_Problem to solve_. Print every line of the entries below exactly as it appears, from the first line to the last.

_Dataset extract_.

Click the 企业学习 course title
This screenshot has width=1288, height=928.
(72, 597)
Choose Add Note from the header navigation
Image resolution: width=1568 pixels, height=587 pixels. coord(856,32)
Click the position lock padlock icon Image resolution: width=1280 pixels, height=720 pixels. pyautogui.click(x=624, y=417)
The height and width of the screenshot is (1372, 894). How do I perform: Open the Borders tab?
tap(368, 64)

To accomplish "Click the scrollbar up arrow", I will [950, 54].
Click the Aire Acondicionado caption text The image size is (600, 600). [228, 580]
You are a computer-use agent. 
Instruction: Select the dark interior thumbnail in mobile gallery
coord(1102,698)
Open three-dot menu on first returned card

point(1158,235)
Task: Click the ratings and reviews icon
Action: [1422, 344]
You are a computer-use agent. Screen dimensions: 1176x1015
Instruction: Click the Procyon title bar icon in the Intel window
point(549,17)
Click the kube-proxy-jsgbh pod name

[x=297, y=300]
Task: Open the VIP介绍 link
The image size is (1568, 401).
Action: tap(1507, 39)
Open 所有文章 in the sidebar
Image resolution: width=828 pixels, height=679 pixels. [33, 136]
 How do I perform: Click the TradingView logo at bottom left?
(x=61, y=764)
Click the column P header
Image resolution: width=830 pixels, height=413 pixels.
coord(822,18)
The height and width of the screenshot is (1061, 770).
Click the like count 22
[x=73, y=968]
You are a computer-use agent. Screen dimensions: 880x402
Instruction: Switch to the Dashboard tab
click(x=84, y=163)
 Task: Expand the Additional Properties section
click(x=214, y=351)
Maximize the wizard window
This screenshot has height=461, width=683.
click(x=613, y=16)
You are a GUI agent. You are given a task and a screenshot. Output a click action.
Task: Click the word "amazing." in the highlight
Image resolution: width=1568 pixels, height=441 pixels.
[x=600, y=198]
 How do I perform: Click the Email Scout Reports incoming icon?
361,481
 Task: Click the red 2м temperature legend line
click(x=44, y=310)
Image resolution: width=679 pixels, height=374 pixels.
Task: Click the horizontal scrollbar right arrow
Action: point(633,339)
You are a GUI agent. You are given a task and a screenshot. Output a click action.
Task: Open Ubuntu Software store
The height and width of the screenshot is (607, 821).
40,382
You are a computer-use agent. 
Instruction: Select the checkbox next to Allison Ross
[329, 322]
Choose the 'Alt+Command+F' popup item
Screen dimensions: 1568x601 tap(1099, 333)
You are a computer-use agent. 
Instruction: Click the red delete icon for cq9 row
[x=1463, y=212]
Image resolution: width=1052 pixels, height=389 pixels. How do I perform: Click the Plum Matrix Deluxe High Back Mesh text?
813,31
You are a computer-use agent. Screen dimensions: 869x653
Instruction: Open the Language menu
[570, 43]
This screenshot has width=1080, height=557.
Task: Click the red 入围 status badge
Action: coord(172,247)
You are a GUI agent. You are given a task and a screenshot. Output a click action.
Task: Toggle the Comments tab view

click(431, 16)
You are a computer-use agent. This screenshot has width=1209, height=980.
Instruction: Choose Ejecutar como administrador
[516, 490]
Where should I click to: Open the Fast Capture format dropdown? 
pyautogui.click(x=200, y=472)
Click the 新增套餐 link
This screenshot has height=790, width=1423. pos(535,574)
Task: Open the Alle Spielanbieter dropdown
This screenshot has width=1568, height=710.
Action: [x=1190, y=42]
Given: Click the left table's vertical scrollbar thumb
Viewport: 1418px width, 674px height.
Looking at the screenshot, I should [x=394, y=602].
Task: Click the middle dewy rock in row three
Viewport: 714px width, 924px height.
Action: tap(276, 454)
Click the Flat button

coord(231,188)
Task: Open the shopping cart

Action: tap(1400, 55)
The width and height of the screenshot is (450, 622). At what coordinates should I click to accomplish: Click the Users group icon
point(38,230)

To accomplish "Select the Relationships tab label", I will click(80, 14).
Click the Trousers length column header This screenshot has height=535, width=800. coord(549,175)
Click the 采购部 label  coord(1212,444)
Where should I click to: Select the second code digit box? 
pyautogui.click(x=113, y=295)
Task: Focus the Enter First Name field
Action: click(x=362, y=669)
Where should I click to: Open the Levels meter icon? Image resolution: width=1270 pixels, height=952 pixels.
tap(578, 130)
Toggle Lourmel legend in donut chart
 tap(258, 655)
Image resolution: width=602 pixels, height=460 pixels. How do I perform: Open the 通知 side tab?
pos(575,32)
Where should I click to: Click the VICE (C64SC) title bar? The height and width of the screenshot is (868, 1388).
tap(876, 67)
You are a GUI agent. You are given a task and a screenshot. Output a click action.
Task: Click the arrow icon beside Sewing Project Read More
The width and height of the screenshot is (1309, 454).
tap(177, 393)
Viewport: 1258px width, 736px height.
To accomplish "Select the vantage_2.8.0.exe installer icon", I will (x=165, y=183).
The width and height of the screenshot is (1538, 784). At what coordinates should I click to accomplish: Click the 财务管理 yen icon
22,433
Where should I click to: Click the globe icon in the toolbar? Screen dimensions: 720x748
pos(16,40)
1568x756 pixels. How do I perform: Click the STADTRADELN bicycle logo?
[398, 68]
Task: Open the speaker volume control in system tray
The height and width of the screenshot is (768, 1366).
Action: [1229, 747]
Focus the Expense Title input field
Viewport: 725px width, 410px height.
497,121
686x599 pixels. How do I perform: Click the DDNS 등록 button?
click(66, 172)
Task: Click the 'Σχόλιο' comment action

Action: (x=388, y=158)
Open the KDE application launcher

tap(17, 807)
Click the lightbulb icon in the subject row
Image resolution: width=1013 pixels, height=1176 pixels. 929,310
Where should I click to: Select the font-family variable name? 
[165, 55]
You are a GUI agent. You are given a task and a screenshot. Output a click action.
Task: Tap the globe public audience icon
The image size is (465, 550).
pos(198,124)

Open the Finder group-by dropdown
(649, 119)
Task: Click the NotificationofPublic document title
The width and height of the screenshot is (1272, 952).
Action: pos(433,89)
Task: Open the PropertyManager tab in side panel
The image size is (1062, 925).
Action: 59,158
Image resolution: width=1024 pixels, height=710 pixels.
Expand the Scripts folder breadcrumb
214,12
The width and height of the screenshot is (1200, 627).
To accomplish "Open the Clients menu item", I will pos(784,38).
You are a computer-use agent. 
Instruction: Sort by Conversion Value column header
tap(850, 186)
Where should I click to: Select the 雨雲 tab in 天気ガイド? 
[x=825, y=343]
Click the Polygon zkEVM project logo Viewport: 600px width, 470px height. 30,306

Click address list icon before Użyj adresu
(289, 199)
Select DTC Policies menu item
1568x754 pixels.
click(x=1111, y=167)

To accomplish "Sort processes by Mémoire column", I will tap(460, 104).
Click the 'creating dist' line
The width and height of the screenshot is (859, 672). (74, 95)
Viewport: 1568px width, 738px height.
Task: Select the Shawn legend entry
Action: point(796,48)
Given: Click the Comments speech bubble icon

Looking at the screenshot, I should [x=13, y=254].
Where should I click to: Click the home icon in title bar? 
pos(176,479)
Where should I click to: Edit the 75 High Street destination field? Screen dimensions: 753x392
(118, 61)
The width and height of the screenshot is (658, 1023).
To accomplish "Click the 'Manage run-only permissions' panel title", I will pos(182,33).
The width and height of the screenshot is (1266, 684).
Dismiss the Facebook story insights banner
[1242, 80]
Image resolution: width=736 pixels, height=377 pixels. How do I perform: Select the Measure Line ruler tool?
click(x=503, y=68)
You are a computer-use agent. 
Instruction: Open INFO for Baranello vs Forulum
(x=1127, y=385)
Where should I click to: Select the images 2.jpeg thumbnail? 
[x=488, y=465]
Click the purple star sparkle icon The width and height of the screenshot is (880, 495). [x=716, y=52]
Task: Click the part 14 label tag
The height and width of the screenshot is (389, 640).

_The completed task_.
Click the 企业学习 course title
This screenshot has width=1288, height=928.
(72, 597)
Choose Add Note from the header navigation
Image resolution: width=1568 pixels, height=587 pixels. coord(856,32)
Click the position lock padlock icon Image resolution: width=1280 pixels, height=720 pixels. pyautogui.click(x=624, y=417)
The height and width of the screenshot is (1372, 894). How do I perform: Open the Borders tab?
tap(368, 64)

To accomplish "Click the scrollbar up arrow", I will [950, 54].
Click the Aire Acondicionado caption text The image size is (600, 600). [228, 580]
You are a computer-use agent. 
Instruction: Select the dark interior thumbnail in mobile gallery
coord(1102,698)
Open three-dot menu on first returned card

point(1158,235)
Task: Click the ratings and reviews icon
Action: [1422, 344]
You are a computer-use agent. Screen dimensions: 1176x1015
Instruction: Click the Procyon title bar icon in the Intel window
point(549,17)
Click the kube-proxy-jsgbh pod name

[x=297, y=300]
Task: Open the VIP介绍 link
The image size is (1568, 401).
Action: tap(1507, 39)
Open 所有文章 in the sidebar
Image resolution: width=828 pixels, height=679 pixels. [33, 136]
 How do I perform: Click the TradingView logo at bottom left?
(x=61, y=764)
Click the column P header
Image resolution: width=830 pixels, height=413 pixels.
coord(822,18)
The height and width of the screenshot is (1061, 770).
Click the like count 22
[x=73, y=968]
You are a computer-use agent. Screen dimensions: 880x402
Instruction: Switch to the Dashboard tab
click(x=84, y=163)
 Task: Expand the Additional Properties section
click(x=214, y=351)
Maximize the wizard window
This screenshot has height=461, width=683.
click(x=613, y=16)
You are a GUI agent. You are given a task and a screenshot. Output a click action.
Task: Click the word "amazing." in the highlight
Image resolution: width=1568 pixels, height=441 pixels.
[x=600, y=198]
 How do I perform: Click the Email Scout Reports incoming icon?
361,481
 Task: Click the red 2м temperature legend line
click(x=44, y=310)
Image resolution: width=679 pixels, height=374 pixels.
Task: Click the horizontal scrollbar right arrow
Action: point(633,339)
You are a GUI agent. You are given a task and a screenshot. Output a click action.
Task: Open Ubuntu Software store
The height and width of the screenshot is (607, 821).
40,382
You are a computer-use agent. 
Instruction: Select the checkbox next to Allison Ross
[329, 322]
Choose the 'Alt+Command+F' popup item
Screen dimensions: 1568x601 tap(1099, 333)
You are a computer-use agent. 
Instruction: Click the red delete icon for cq9 row
[x=1463, y=212]
Image resolution: width=1052 pixels, height=389 pixels. How do I perform: Click the Plum Matrix Deluxe High Back Mesh text?
813,31
You are a computer-use agent. Screen dimensions: 869x653
Instruction: Open the Language menu
[570, 43]
This screenshot has width=1080, height=557.
Task: Click the red 入围 status badge
Action: coord(172,247)
You are a GUI agent. You are given a task and a screenshot. Output a click action.
Task: Toggle the Comments tab view

click(431, 16)
You are a computer-use agent. This screenshot has width=1209, height=980.
Instruction: Choose Ejecutar como administrador
[516, 490]
Where should I click to: Open the Fast Capture format dropdown? 
pyautogui.click(x=200, y=472)
Click the 新增套餐 link
This screenshot has height=790, width=1423. pos(535,574)
Task: Open the Alle Spielanbieter dropdown
This screenshot has width=1568, height=710.
Action: [x=1190, y=42]
Given: Click the left table's vertical scrollbar thumb
Viewport: 1418px width, 674px height.
Looking at the screenshot, I should [x=394, y=602].
Task: Click the middle dewy rock in row three
Viewport: 714px width, 924px height.
Action: tap(276, 454)
Click the Flat button

coord(231,188)
Task: Open the shopping cart

Action: tap(1400, 55)
The width and height of the screenshot is (450, 622). At what coordinates should I click to accomplish: Click the Users group icon
point(38,230)

To accomplish "Select the Relationships tab label", I will click(80, 14).
Click the Trousers length column header This screenshot has height=535, width=800. coord(549,175)
Click the 采购部 label  coord(1212,444)
Where should I click to: Select the second code digit box? 
pyautogui.click(x=113, y=295)
Task: Focus the Enter First Name field
Action: click(x=362, y=669)
Where should I click to: Open the Levels meter icon? Image resolution: width=1270 pixels, height=952 pixels.
tap(578, 130)
Toggle Lourmel legend in donut chart
 tap(258, 655)
Image resolution: width=602 pixels, height=460 pixels. How do I perform: Open the 通知 side tab?
pos(575,32)
Where should I click to: Click the VICE (C64SC) title bar? The height and width of the screenshot is (868, 1388).
tap(876, 67)
You are a GUI agent. You are given a task and a screenshot. Output a click action.
Task: Click the arrow icon beside Sewing Project Read More
The width and height of the screenshot is (1309, 454).
tap(177, 393)
Viewport: 1258px width, 736px height.
To accomplish "Select the vantage_2.8.0.exe installer icon", I will (x=165, y=183).
The width and height of the screenshot is (1538, 784). At what coordinates should I click to accomplish: Click the 财务管理 yen icon
22,433
Where should I click to: Click the globe icon in the toolbar? Screen dimensions: 720x748
pos(16,40)
1568x756 pixels. How do I perform: Click the STADTRADELN bicycle logo?
[398, 68]
Task: Open the speaker volume control in system tray
The height and width of the screenshot is (768, 1366).
Action: [1229, 747]
Focus the Expense Title input field
Viewport: 725px width, 410px height.
497,121
686x599 pixels. How do I perform: Click the DDNS 등록 button?
click(66, 172)
Task: Click the 'Σχόλιο' comment action

Action: (x=388, y=158)
Open the KDE application launcher

tap(17, 807)
Click the lightbulb icon in the subject row
Image resolution: width=1013 pixels, height=1176 pixels. 929,310
Where should I click to: Select the font-family variable name? 
[165, 55]
You are a GUI agent. You are given a task and a screenshot. Output a click action.
Task: Tap the globe public audience icon
The image size is (465, 550).
pos(198,124)

Open the Finder group-by dropdown
(649, 119)
Task: Click the NotificationofPublic document title
The width and height of the screenshot is (1272, 952).
Action: pos(433,89)
Task: Open the PropertyManager tab in side panel
The image size is (1062, 925).
Action: 59,158
Image resolution: width=1024 pixels, height=710 pixels.
Expand the Scripts folder breadcrumb
214,12
The width and height of the screenshot is (1200, 627).
To accomplish "Open the Clients menu item", I will pos(784,38).
You are a computer-use agent. 
Instruction: Sort by Conversion Value column header
tap(850, 186)
Where should I click to: Select the 雨雲 tab in 天気ガイド? 
[x=825, y=343]
Click the Polygon zkEVM project logo Viewport: 600px width, 470px height. 30,306

Click address list icon before Użyj adresu
(289, 199)
Select DTC Policies menu item
1568x754 pixels.
click(x=1111, y=167)

To accomplish "Sort processes by Mémoire column", I will tap(460, 104).
Click the 'creating dist' line
The width and height of the screenshot is (859, 672). (74, 95)
Viewport: 1568px width, 738px height.
Task: Select the Shawn legend entry
Action: point(796,48)
Given: Click the Comments speech bubble icon

Looking at the screenshot, I should [x=13, y=254].
Where should I click to: Click the home icon in title bar? 
pos(176,479)
Where should I click to: Edit the 75 High Street destination field? Screen dimensions: 753x392
(118, 61)
The width and height of the screenshot is (658, 1023).
To accomplish "Click the 'Manage run-only permissions' panel title", I will pos(182,33).
The width and height of the screenshot is (1266, 684).
Dismiss the Facebook story insights banner
[1242, 80]
Image resolution: width=736 pixels, height=377 pixels. How do I perform: Select the Measure Line ruler tool?
click(x=503, y=68)
You are a computer-use agent. 
Instruction: Open INFO for Baranello vs Forulum
(x=1127, y=385)
Where should I click to: Select the images 2.jpeg thumbnail? 
[x=488, y=465]
Click the purple star sparkle icon The width and height of the screenshot is (880, 495). [x=716, y=52]
Task: Click the part 14 label tag
The height and width of the screenshot is (389, 640).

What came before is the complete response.